Image: South Atlantic deep coral mapping priority areas within the “Stetson-Miami Terrace” Proposed Coral Habitat of Particular Concern (CHAPC) and Pourtales CHAPC. Map from the South Atlantic Fishery Management Council.
NMFS’s Office of Habitat Conservation and NOS’s Center for Coastal Monitoring and Assessment-Biogeography Branch (BB), in support of the Deep Coral Program (DCP) under the direction of the Coral Reef Conservation Program (CRCP), will conduct an assessment of existing geospatial products to support mapping and characterization of deep coral reefs ( > 30m). The DCP has a critical need to map, characterize and assess the distribution and status of deep coral reefs in both tropical and temporal latitudes.
Research on deep-sea coral ecosystems (DSCE) has lagged behind similar efforts on shallower systems. There are a variety reasons for this: DSCE research faces logistical constraints not present in littoral zones; the constituency advocating for DSCE research is smaller and less vocal; jurisdictional responsibility is more complicated; and financial limitations often result in funding being directed towards areas with greater and/or faster returns on investment.
NOAA intends to address deep-sea coral issues through a “One NOAA” approach which includes multiple Line Offices and extramural partners. Goals for FY2009 include: 1) identify highest priority exploration, research, and management activities which provide the necessary information to implement appropriate management measures to protect and conserve DSCE; and 2) conduct initial field and data management programs to address identified priorities. Most of the pioneering studies on DSCE off the Southeast U.S. have been done by scientists in academia and private research organizations; however, the scope of these investigations is often limited geographically and by discipline. NOAA has the statutory authority, scientific expertise, and assets (vessels, equipment, and personnel) to take the lead role in locating, mapping, characterizing, understanding, protecting, and managing DSCE. It is the intent of this project to describe how NOAA and partners plan to address deep-sea coral research and management in the U.S. South Atlantic.
The U.S. South Atlantic (outer shelf and slope off Carolinas to Florida) is the initial area of study due to: the abundance of scleractinian and other coral habitats (e.g., octocoral, black and gold corals) in the region; the paucity of available habitat maps; and immediate management needs. The South Atlantic Fishery Management Council (SAFMC) is taking a precautionary step with the establishment of deepwater Coral Habitat Area of Particular Concern (HAPC). The proposed areas encompass ~60,000 km2 of deepwater coral ecosystems representing essential fish habitat for several managed species within the snapper grouper complex. In addition, the SAFMC is also proposing designating "allowable gear areas" for the golden crab and deepwater shrimp fisheries which occur within and in the vicinity of the HAPCs, respectively. However, accurate maps of the majority of these areas do not currently exist and the SAFMC is particularly concerned with direct and indirect impacts from fishing activities on DSCE in the region.
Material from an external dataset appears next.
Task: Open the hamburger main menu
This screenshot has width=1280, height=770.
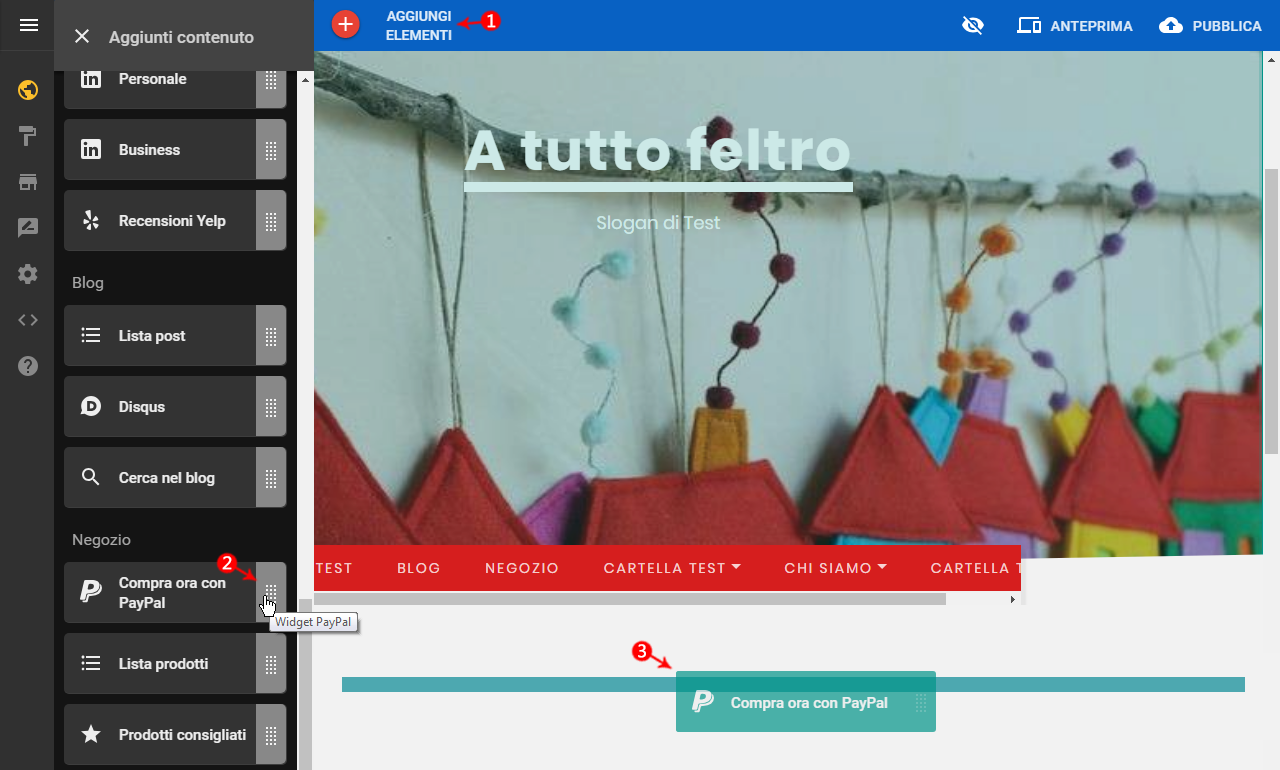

The SAFMC has identified three priority areas for Florida focused on golden crab, royal red shrimp and wreckfish fisheries as a starting point for deep-sea coral program activities.
Approach: Initial field efforts will employ a three-tiered approach: systematic reconnaissance mapping; targeted high-resolution mapping; and in situ groundtruthing and research to understand the ecological role of deep-sea coral.
Shore-based efforts will concentrate on the development of a DSCE Decision Support System, including: 1) initiation of a Web-based repository for both the data collected directly through this program as well as that which is available in existing databases not owned by NOAA; and 2) development of new Information Management tools that facilitate decision-making by DSCE managers and promote ocean literacy.
The following products are now available:
Three major products are anticipated for the proposed work:
- A digital database on known locations of deep reefs, including imagery
- GIS maps for known location and condition of deep reefs and potential locations of deep reefs based upon species’ habitat suitability models.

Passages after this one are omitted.